La historia de la tiranía de Rosas es la más
solemne, la más sublime y la más triste página de la especie humana, tanto para
los pueblos que de ella han sido víctimas como para las naciones, gobiernos y
políticos europeos o americanos que han sido actores en el drama o testigos
interesados.
Los hechos están ahí consignados, clasificados,
probados, documentados; fáltales, empero, el hilo que ha de ligarlos en un solo
hecho, el soplo de vida que ha de hacerlos enderezarse todos a un tiempo a la
vista del espectador y convertirlos en cuadro vivo, con primeros planos
palpables y lontananzas necesarias; fáltale el colorido que dan el paisaje, los
rayos del sol de la patria; fáltale la evidencia que trae la estadística, que
cuenta las cifras, que impone silencio a los fraseadores presuntuosos y hace
enmudecer a los poderosos impudentes. Fáltame, para intentarlo, interrogar el
suelo y visitar los lugares de la escena, oír las revelaciones de los
cómplices, las deposiciones de las víctimas, los recuerdos de los ancianos, las
doloridas narraciones de las madres, que ven con el corazón; fáltame escuchar
el eco confuso del pueblo, que ha visto y no ha comprendido, que ha sido
verdugo y víctima, testigo y actor; falta la madurez del hecho cumplido y el
paso de una época a otra, el cambio de
los destinos de la nación, para volver, con fruto, los ojos hacia atrás,
haciendo de la historia ejemplo y novenganza.

============

- TAREA SOLICITADA: ¿Puedes reproducir sin cambios el fragmento del texto sobre la tiranía de Rosas que empieza con las palabras que contienen "La historia de" y termina con "interesados."?

- ENTRADAS MOSTRADAS:
============

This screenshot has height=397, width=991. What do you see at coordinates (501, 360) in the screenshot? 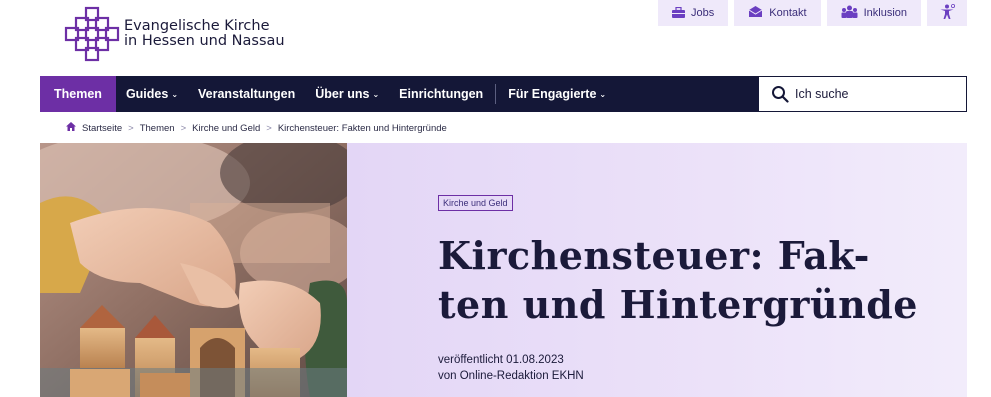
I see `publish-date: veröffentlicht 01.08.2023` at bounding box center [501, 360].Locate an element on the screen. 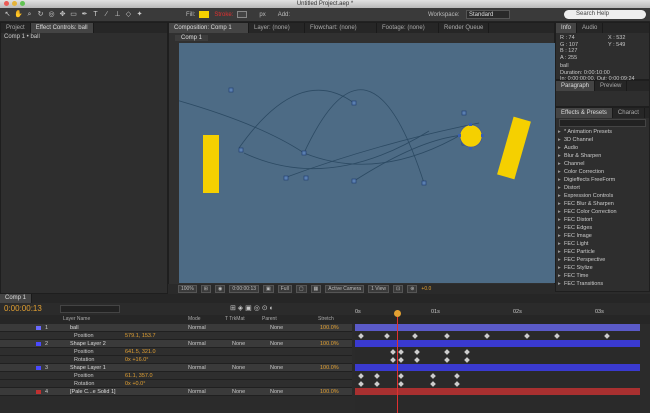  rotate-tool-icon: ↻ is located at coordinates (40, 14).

============

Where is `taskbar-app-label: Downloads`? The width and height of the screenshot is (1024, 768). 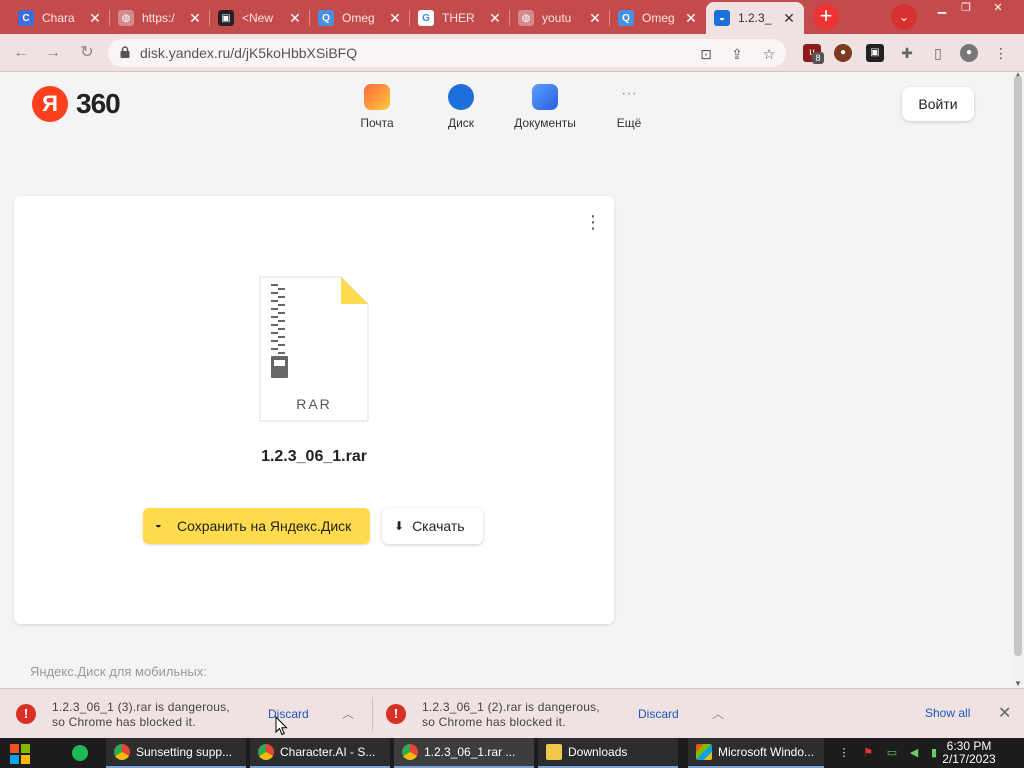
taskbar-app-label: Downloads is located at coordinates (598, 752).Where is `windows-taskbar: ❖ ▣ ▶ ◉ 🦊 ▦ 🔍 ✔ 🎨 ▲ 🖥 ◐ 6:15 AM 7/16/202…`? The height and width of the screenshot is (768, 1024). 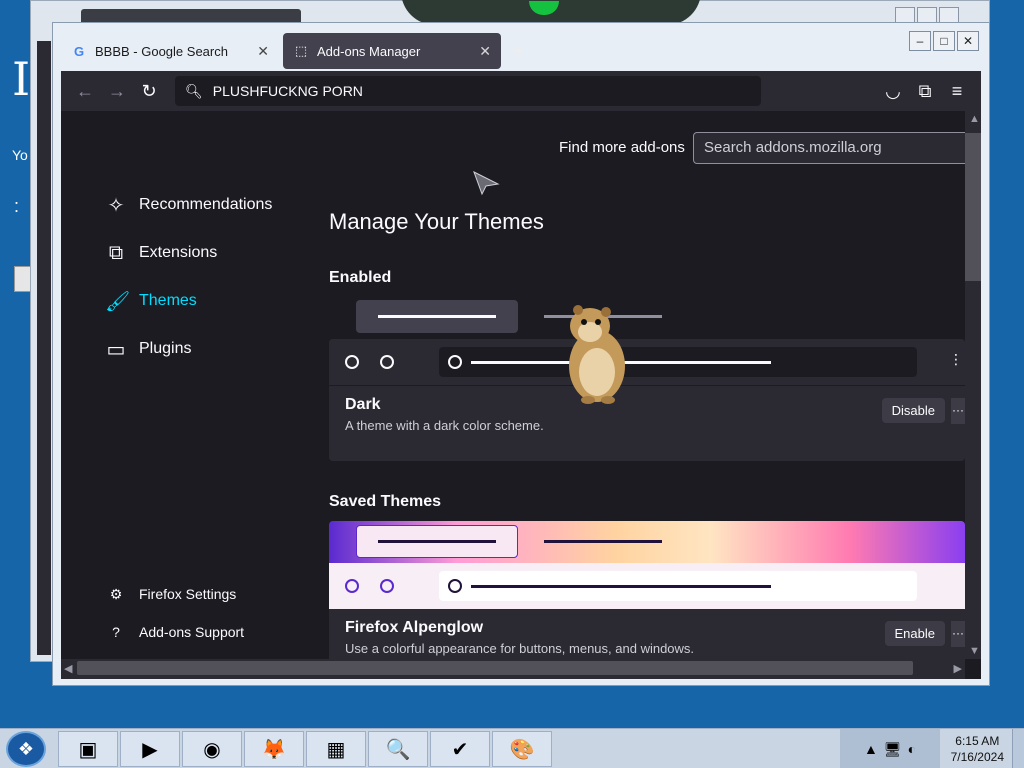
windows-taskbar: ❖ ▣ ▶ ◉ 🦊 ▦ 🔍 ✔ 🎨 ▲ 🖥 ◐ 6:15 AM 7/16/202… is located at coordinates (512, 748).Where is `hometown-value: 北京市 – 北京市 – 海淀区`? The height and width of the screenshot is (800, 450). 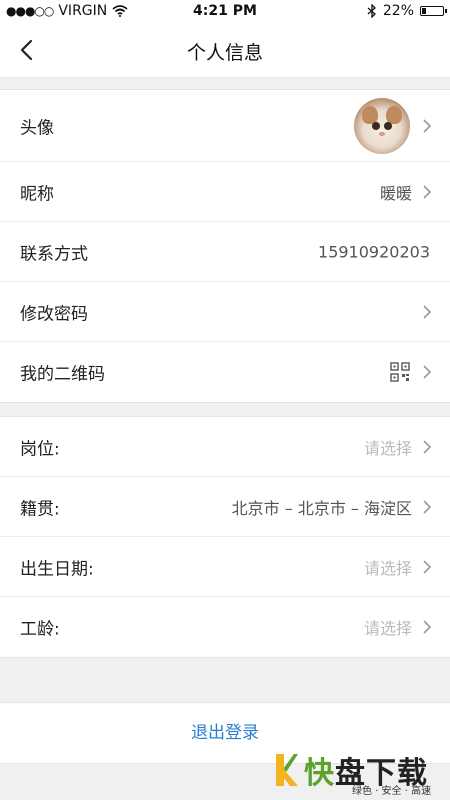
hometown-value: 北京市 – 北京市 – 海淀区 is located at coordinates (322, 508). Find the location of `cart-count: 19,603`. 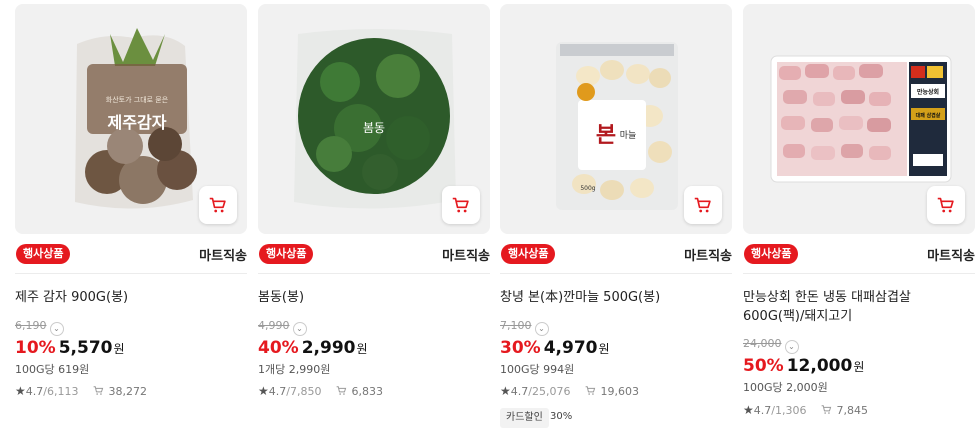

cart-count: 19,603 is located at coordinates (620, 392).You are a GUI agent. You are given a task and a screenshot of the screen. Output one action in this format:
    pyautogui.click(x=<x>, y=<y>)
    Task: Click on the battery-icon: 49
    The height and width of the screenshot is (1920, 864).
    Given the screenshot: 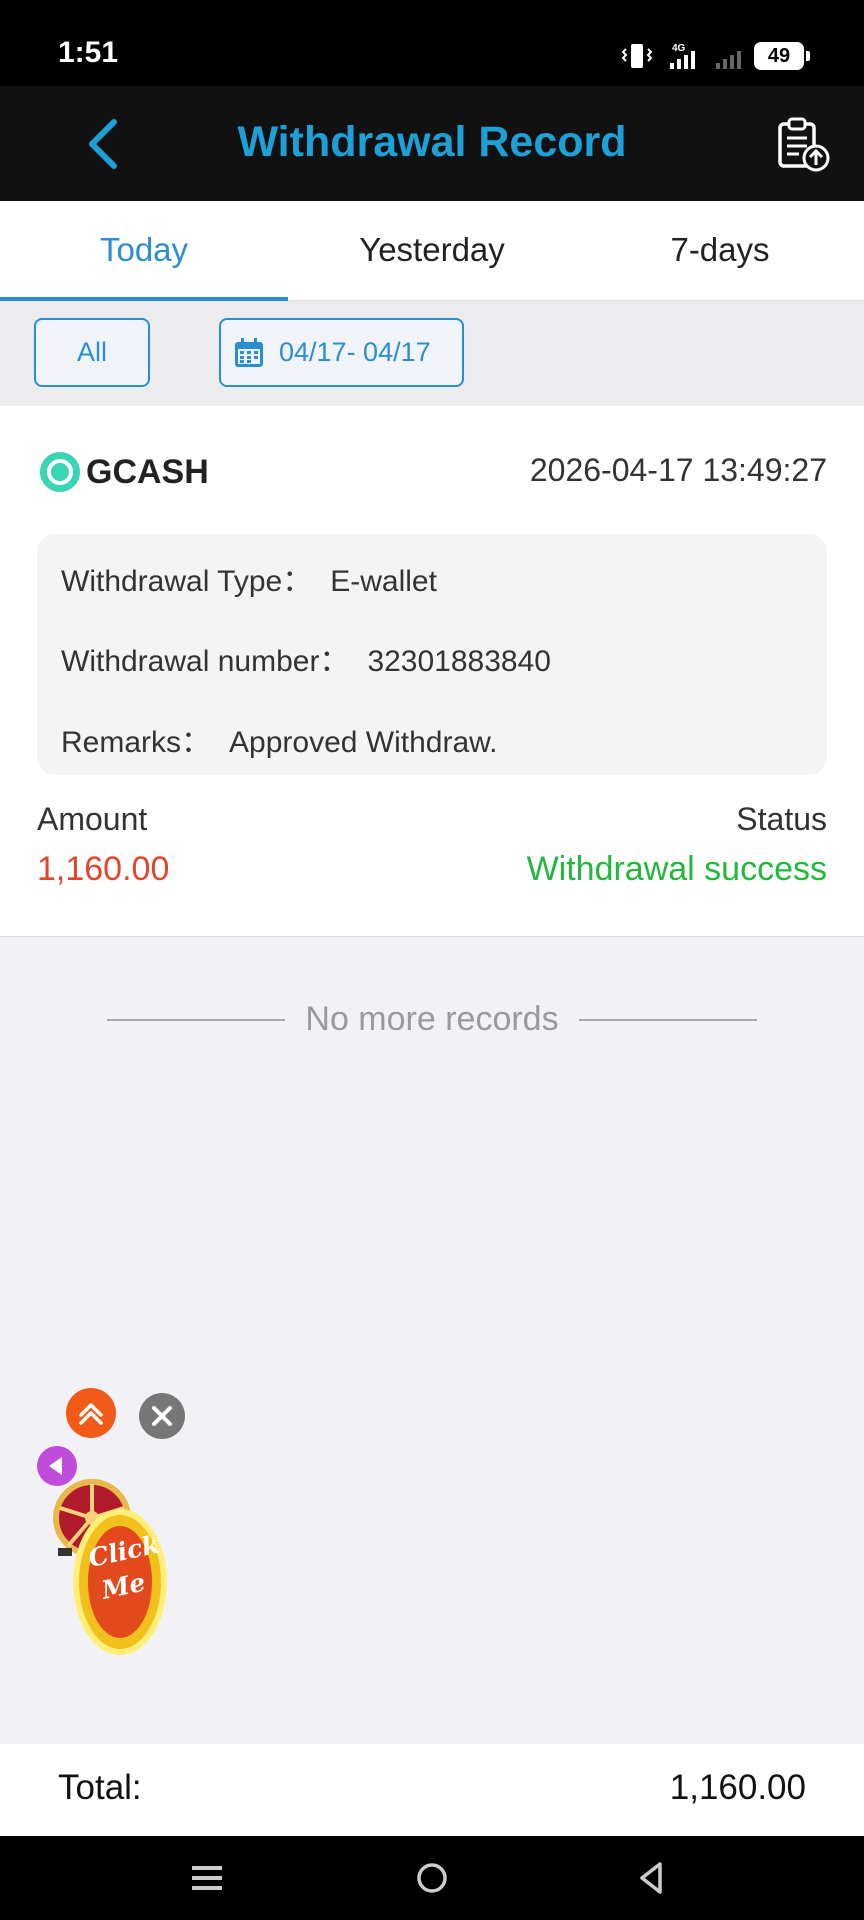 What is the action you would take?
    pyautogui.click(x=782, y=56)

============

- SOLUCIÓN PROPUESTA:
La historia de la tiranía de Rosas es la más
solemne, la más sublime y la más triste página de la especie humana, tanto para
los pueblos que de ella han sido víctimas como para las naciones, gobiernos y
políticos europeos o americanos que han sido actores en el drama o testigos
interesados.